[sf-lug] passwordless ssh logon
Rick Moen
rick at linuxmafia.com
Sat Dec 22 02:01:25 PST 2007
Quoting Alex Kleider (a_kleider at yahoo.com):
> It was my understanding that each side of a connection (i.e. in this
> case both the client _and_ the server) needs its own pair of pub/priv
> keys:
To do public-key-authenticated login from host "home" to host "remote",
I just need (1) my private key (of a keypair) in "home's" ~/.ssh/identity
file, and (2) my public key (of the same keypair) in "remote's"
~/.ssh/authorized_keys file.[1]
My local ssh client on "home" knows to look in the former place, and
the ssh daemon on "remote" knows to look in the latter.

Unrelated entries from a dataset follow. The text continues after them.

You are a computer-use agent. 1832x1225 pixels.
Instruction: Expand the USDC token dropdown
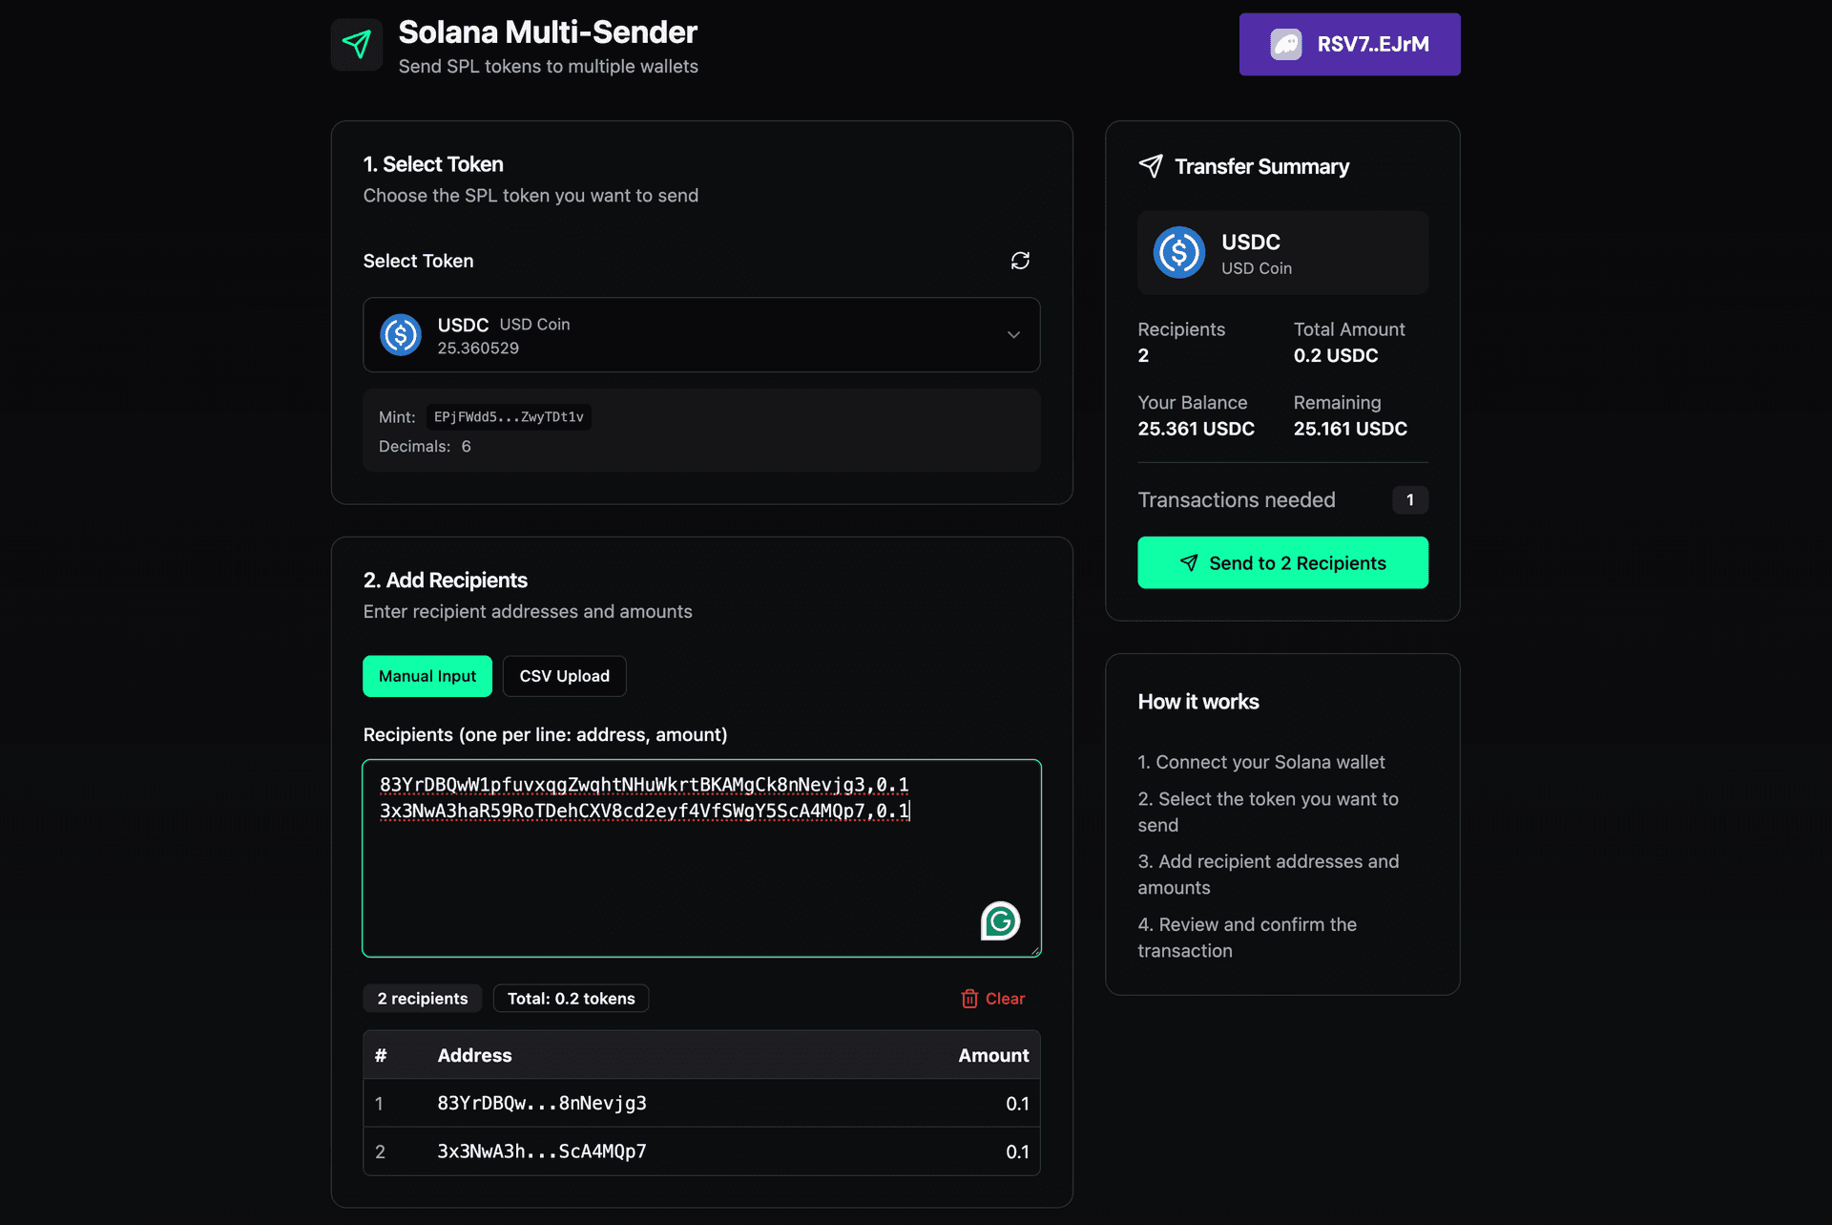coord(1013,335)
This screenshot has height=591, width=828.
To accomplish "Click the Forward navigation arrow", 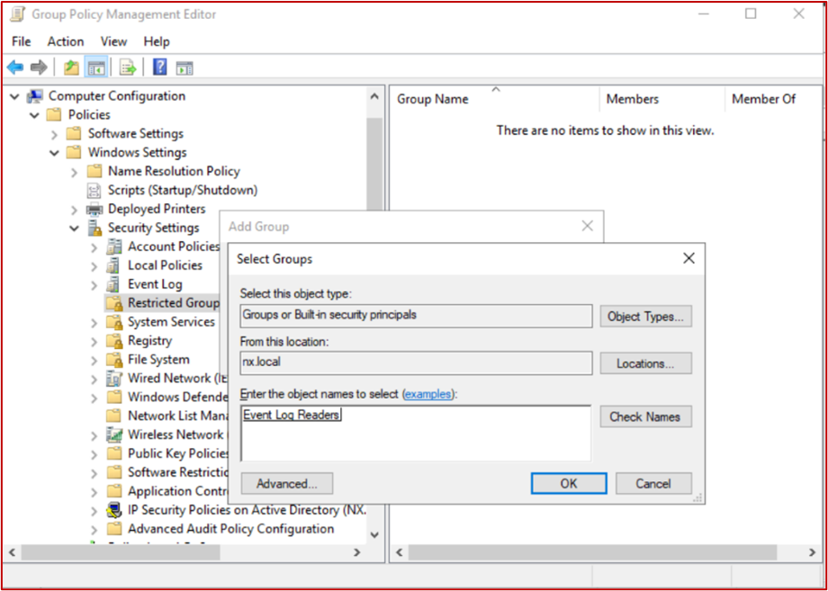I will (x=37, y=67).
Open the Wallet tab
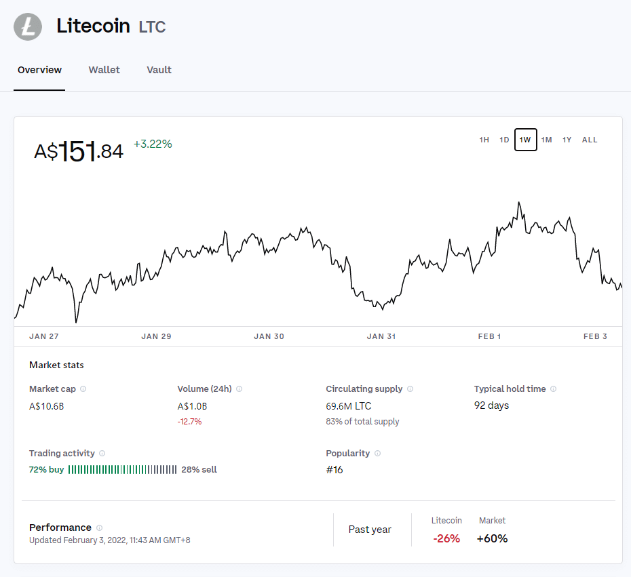Image resolution: width=631 pixels, height=577 pixels. pos(104,70)
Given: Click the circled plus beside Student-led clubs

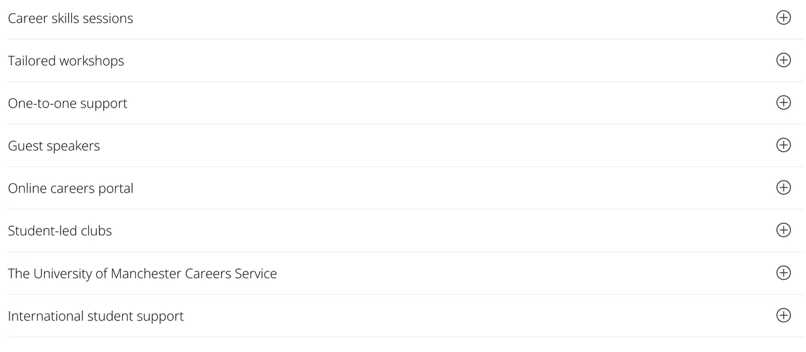Looking at the screenshot, I should tap(783, 230).
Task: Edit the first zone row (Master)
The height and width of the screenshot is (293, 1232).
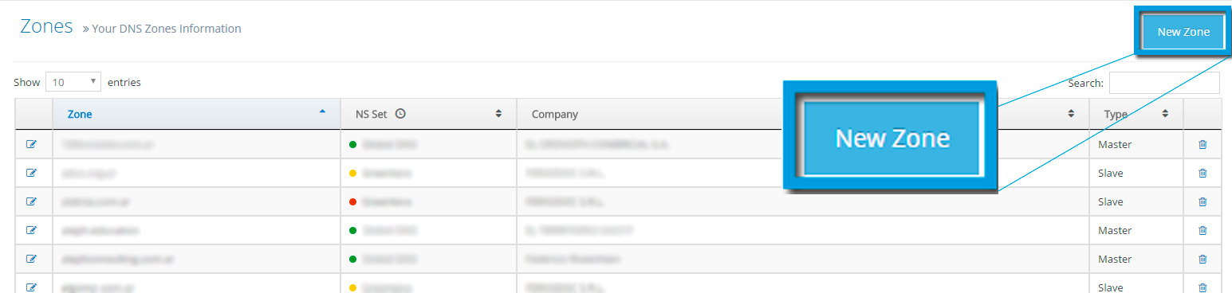Action: (x=32, y=144)
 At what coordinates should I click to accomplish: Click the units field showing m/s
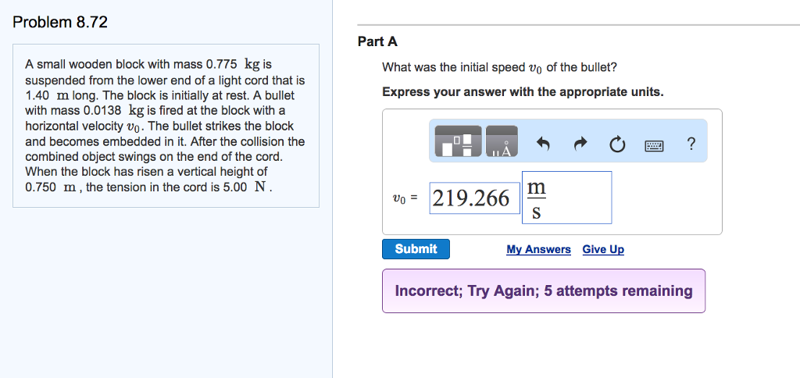pyautogui.click(x=566, y=198)
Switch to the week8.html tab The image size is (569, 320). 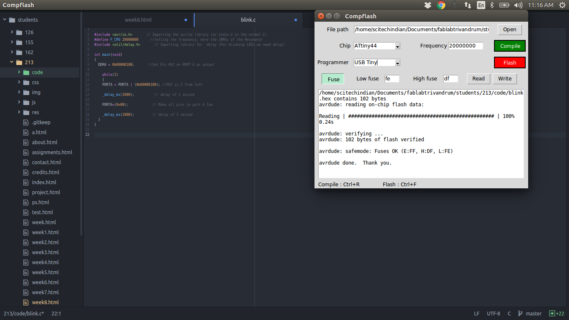point(138,20)
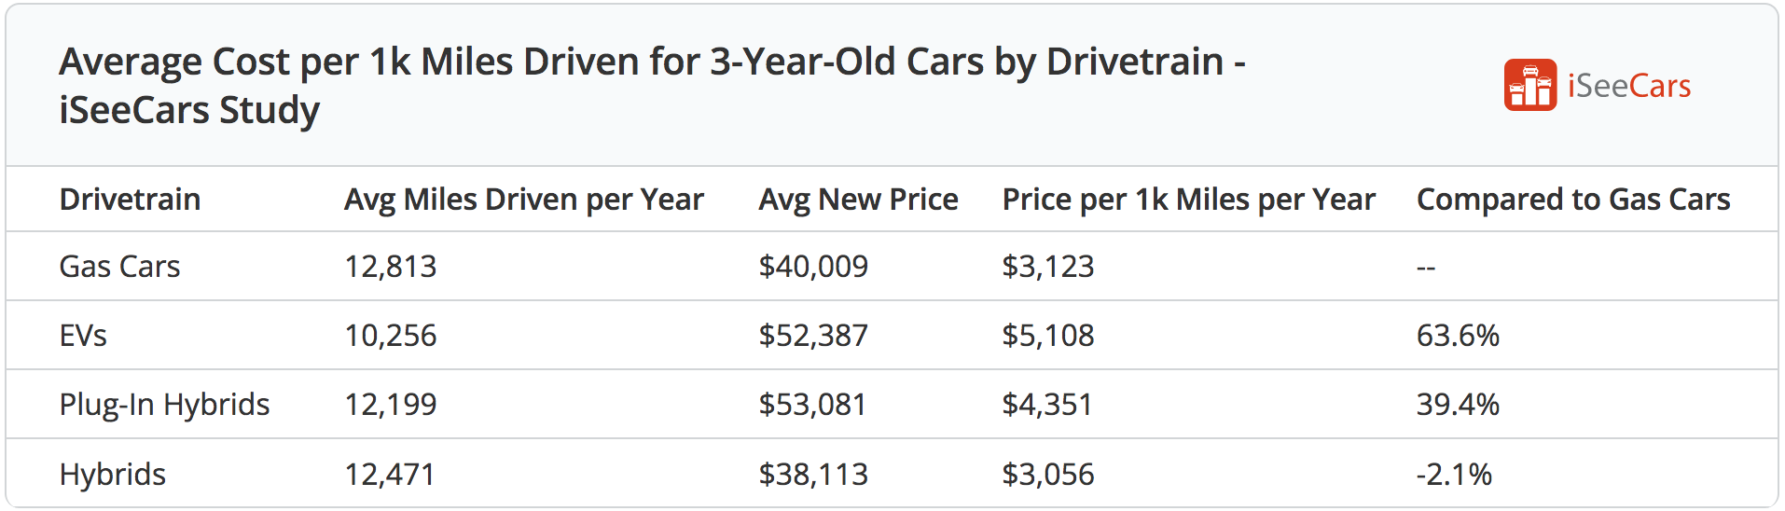Click the Compared to Gas Cars header
The width and height of the screenshot is (1785, 511).
point(1572,200)
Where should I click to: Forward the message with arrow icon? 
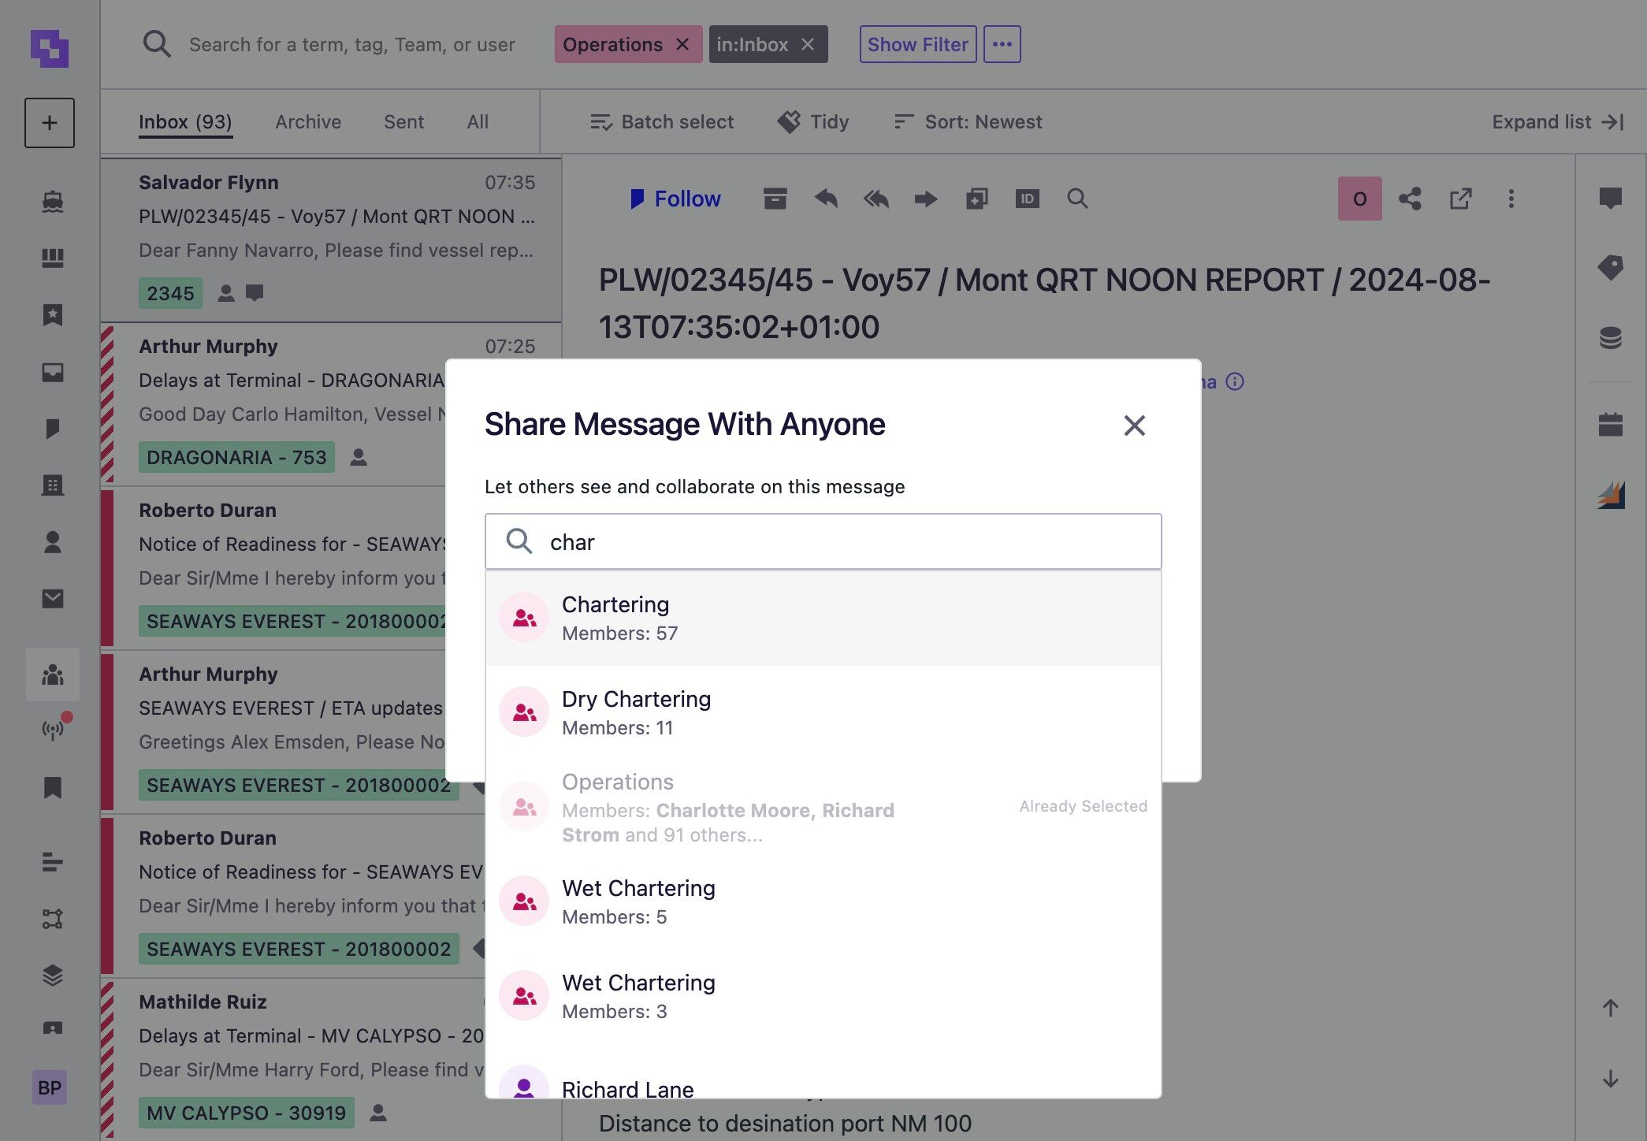coord(926,199)
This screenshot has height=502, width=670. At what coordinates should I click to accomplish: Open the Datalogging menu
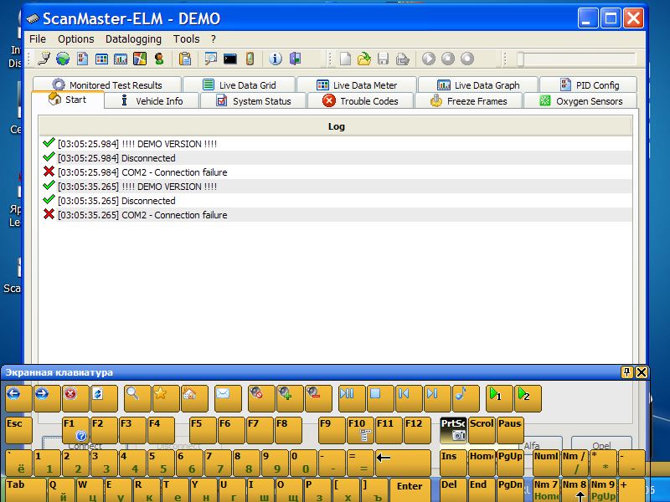click(133, 38)
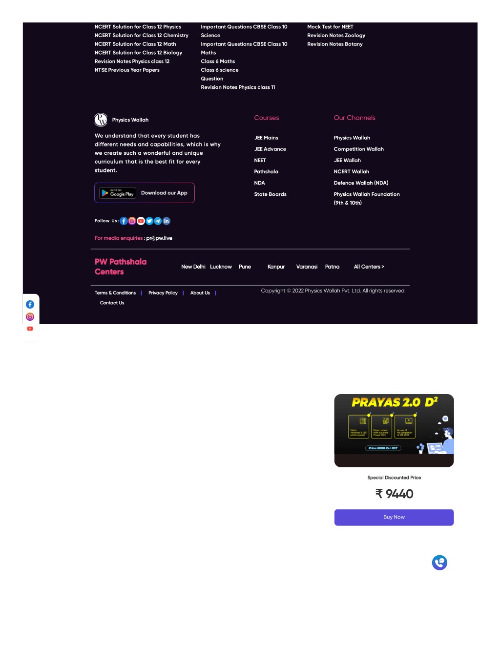Click Facebook icon in left floating sidebar

click(30, 304)
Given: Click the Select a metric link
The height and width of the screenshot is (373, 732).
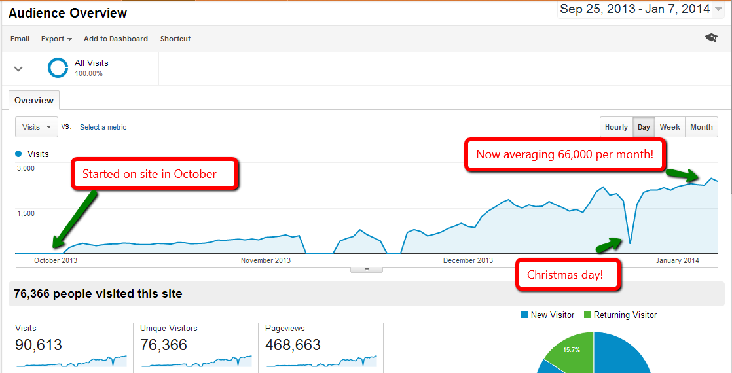Looking at the screenshot, I should click(103, 127).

As a user doing day-to-day SSH sessions between machines, that's the
only keypair you deal directly with. Separately and aside from that,
the Internet hosts themselves have their own keypairs to identify the
machines themselves. You'll see an indication of the two machines
attempting to autnenticate themselves the first time you connect to a
remote machine: You'll be shown a hash (a kind of checksum) of the
machine's public host key, basically to give you a chance to say "Er,
that's not the hash I expected; it's an imposter machine", or to say
"Yeah, I'm feeling lucky; I'll accept that hash as genuine". The latter
adds it to your ~/.ssh/known_hosts file.
> the client sends it's public key to the server to use to encrypt
> server to client messages which can only be decrypted by the client's
> private key; and the server sends it's public key to the client to use
> to encrypt client to server messages which only the server can decrypt
> because only it has the relevant private key. Am I on the right track?
No. Don't forget, the keypair is used only for _authentication_ of you
being the person you claim to be, during login. The actual session of
data transmission gets conducted not using public keys at all, but
rather using regular symmetric crypto, such as 3DES or Blowfish.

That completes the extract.